What you need to do: Output exactly those lines of the data that lie between the line containing "Instruction: Click Plug-In-Hybrid" and the final line, both ends counted.

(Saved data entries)
§
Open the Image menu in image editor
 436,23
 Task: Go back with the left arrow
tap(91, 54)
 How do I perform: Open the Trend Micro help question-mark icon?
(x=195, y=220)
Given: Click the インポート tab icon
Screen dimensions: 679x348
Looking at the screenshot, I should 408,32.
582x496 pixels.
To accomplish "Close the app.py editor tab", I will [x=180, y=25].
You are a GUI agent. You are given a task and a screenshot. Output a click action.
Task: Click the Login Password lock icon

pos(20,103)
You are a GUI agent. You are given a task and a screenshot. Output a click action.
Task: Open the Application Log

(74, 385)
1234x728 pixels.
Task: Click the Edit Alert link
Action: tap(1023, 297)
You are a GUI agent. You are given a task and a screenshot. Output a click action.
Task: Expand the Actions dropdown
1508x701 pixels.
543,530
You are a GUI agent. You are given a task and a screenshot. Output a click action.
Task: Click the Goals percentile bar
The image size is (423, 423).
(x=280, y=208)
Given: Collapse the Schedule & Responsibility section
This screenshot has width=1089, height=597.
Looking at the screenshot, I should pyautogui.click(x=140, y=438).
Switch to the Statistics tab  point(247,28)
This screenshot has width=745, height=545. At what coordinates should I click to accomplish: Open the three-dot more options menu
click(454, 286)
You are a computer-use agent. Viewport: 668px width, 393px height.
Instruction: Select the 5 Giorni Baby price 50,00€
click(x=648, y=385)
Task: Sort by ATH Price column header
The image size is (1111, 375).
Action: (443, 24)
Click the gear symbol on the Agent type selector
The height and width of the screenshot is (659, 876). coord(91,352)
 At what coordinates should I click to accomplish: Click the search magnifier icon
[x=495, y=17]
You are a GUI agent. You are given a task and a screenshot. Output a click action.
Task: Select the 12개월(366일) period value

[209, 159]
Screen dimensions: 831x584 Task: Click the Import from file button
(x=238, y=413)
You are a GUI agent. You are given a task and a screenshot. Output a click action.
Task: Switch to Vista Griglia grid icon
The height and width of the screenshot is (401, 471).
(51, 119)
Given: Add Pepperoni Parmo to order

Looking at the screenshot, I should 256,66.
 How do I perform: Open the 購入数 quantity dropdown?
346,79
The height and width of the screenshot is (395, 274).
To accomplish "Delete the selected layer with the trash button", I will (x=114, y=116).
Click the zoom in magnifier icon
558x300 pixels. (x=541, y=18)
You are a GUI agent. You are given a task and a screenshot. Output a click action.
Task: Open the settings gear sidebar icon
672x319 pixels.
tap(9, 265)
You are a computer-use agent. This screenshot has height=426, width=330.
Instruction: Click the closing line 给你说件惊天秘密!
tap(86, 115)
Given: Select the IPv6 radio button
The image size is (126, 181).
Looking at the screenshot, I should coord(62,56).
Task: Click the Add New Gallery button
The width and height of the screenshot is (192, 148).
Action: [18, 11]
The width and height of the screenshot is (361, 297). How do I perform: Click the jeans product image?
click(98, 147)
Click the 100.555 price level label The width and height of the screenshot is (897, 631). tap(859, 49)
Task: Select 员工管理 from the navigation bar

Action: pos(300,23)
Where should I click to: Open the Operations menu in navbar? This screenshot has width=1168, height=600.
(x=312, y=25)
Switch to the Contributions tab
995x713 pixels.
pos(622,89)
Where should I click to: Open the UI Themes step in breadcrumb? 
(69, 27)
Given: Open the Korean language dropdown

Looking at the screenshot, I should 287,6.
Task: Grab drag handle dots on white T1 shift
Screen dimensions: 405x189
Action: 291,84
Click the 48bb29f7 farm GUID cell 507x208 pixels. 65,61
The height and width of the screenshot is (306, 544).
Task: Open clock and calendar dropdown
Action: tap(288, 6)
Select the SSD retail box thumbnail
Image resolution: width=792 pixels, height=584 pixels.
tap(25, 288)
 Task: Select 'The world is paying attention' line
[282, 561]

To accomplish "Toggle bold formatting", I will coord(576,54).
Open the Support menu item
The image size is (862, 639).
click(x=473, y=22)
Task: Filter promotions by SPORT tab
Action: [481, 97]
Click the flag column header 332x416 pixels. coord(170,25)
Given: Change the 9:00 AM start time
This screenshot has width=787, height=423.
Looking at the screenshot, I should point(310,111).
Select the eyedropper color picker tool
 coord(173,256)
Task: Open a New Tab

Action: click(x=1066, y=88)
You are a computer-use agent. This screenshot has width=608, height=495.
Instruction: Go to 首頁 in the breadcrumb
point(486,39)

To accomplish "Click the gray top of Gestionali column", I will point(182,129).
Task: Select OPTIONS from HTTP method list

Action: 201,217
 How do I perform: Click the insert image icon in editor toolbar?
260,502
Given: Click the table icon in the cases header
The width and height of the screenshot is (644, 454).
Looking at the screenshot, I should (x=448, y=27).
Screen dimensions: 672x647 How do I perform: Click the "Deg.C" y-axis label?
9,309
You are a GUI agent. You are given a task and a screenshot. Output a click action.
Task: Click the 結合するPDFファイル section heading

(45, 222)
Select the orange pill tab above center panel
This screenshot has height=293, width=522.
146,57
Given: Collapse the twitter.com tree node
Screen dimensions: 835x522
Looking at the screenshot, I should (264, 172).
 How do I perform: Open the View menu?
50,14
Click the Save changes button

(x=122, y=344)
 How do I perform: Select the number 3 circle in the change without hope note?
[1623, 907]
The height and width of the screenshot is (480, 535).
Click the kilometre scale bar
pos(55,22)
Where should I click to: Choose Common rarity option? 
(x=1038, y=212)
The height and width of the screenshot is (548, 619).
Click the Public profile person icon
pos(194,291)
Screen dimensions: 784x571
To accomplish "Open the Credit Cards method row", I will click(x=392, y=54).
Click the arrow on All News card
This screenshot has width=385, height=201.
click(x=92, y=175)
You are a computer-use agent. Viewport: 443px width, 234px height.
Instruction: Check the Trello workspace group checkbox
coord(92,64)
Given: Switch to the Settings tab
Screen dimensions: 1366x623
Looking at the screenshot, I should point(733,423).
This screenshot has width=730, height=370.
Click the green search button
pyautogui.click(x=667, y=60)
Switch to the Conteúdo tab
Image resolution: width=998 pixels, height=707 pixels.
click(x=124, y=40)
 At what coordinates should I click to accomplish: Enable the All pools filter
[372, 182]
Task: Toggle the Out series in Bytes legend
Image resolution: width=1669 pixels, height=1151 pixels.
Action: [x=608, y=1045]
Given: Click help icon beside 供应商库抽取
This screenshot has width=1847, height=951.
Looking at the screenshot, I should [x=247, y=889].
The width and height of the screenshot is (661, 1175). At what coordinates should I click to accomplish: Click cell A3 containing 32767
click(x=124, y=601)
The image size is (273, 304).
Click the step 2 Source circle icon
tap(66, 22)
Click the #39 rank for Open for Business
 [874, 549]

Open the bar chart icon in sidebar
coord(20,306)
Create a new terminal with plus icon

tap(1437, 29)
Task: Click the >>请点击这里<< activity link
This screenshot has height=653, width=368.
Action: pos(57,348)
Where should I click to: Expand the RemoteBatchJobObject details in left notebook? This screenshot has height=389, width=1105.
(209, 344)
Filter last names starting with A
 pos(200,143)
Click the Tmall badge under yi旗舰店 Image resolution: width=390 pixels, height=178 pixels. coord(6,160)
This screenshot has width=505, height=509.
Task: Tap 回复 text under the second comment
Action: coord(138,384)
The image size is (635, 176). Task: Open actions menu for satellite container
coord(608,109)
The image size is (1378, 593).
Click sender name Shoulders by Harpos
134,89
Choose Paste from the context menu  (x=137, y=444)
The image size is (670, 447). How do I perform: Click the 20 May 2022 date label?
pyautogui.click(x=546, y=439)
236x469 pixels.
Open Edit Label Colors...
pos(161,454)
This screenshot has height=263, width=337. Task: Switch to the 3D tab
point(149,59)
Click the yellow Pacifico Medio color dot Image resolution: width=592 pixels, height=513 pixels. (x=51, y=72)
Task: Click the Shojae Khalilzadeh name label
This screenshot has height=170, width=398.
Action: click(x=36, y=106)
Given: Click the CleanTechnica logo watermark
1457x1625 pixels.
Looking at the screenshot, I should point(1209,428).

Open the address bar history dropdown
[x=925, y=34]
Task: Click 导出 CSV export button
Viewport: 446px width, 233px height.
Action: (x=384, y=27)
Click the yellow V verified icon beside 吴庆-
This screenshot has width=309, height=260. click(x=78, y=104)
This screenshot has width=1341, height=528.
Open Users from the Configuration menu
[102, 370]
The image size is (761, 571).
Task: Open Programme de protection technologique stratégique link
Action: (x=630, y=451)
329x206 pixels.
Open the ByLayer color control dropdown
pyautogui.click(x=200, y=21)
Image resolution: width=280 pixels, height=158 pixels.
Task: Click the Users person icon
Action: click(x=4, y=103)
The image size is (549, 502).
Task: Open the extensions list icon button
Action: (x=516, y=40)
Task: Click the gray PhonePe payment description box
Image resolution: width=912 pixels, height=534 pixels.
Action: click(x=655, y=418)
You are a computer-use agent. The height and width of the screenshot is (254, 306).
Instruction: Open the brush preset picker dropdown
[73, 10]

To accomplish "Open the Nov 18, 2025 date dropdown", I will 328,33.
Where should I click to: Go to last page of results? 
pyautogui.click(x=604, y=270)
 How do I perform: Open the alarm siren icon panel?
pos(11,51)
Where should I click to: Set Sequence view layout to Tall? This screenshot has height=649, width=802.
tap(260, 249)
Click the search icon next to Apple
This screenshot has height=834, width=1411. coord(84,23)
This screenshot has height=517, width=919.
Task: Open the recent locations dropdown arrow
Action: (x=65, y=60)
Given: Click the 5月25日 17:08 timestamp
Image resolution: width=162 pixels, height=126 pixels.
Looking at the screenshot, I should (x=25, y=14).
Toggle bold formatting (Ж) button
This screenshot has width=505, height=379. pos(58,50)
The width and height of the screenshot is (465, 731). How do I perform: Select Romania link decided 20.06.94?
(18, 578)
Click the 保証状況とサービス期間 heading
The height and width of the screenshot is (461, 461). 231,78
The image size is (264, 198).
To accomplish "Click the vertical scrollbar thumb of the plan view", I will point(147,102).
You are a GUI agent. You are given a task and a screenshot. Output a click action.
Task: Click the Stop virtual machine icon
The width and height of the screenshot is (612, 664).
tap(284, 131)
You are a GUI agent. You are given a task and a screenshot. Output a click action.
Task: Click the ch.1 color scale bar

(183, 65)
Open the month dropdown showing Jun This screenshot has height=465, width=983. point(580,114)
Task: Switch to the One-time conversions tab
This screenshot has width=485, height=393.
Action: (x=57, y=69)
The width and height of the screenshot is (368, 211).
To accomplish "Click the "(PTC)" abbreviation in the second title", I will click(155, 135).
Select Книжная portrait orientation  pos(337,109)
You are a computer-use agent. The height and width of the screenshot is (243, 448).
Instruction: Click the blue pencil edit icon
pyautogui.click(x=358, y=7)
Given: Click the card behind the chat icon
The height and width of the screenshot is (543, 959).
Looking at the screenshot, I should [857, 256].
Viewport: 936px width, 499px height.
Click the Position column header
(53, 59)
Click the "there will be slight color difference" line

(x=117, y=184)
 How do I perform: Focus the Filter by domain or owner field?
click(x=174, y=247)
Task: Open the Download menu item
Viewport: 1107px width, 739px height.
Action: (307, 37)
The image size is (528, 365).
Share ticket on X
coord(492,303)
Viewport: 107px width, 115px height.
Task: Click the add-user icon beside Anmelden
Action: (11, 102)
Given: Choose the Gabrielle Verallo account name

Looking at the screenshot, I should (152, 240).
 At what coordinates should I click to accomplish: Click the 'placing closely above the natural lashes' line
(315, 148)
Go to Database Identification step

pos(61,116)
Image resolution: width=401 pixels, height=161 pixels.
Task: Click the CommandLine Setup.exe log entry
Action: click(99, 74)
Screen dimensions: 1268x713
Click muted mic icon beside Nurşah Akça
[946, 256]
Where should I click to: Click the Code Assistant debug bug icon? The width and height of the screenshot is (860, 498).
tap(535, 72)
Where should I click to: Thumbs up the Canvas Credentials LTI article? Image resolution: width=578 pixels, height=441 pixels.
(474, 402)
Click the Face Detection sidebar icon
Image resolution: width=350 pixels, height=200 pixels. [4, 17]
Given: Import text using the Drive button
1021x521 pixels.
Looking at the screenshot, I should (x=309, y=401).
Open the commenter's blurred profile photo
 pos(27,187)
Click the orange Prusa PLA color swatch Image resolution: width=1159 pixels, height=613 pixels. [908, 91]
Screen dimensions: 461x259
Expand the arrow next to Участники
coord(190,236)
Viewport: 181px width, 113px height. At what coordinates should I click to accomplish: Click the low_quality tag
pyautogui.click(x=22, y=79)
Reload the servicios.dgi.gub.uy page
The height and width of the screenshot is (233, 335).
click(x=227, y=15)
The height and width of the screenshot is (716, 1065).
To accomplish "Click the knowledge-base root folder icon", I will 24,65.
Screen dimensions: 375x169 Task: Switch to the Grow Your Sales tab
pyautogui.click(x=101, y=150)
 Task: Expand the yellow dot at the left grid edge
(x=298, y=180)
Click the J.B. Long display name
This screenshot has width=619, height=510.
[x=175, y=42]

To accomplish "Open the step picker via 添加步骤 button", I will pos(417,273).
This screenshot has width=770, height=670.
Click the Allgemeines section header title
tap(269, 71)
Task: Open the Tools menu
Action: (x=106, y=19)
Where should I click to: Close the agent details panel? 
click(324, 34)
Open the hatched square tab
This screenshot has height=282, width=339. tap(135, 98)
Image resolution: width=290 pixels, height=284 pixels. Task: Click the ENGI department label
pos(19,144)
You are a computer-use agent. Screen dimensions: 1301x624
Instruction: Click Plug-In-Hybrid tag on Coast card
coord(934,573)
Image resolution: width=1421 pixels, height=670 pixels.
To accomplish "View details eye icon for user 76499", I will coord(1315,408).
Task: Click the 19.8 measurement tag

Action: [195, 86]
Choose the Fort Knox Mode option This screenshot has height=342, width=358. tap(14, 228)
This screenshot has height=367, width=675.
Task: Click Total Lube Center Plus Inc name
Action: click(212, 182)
§
Exercise response:
Instruction: Click Plug-In-Hybrid tag on Coast card
coord(934,573)
Image resolution: width=1421 pixels, height=670 pixels.
To accomplish "View details eye icon for user 76499", I will coord(1315,408).
Task: Click the 19.8 measurement tag

Action: [195, 86]
Choose the Fort Knox Mode option This screenshot has height=342, width=358. tap(14, 228)
This screenshot has height=367, width=675.
Task: Click Total Lube Center Plus Inc name
Action: click(212, 182)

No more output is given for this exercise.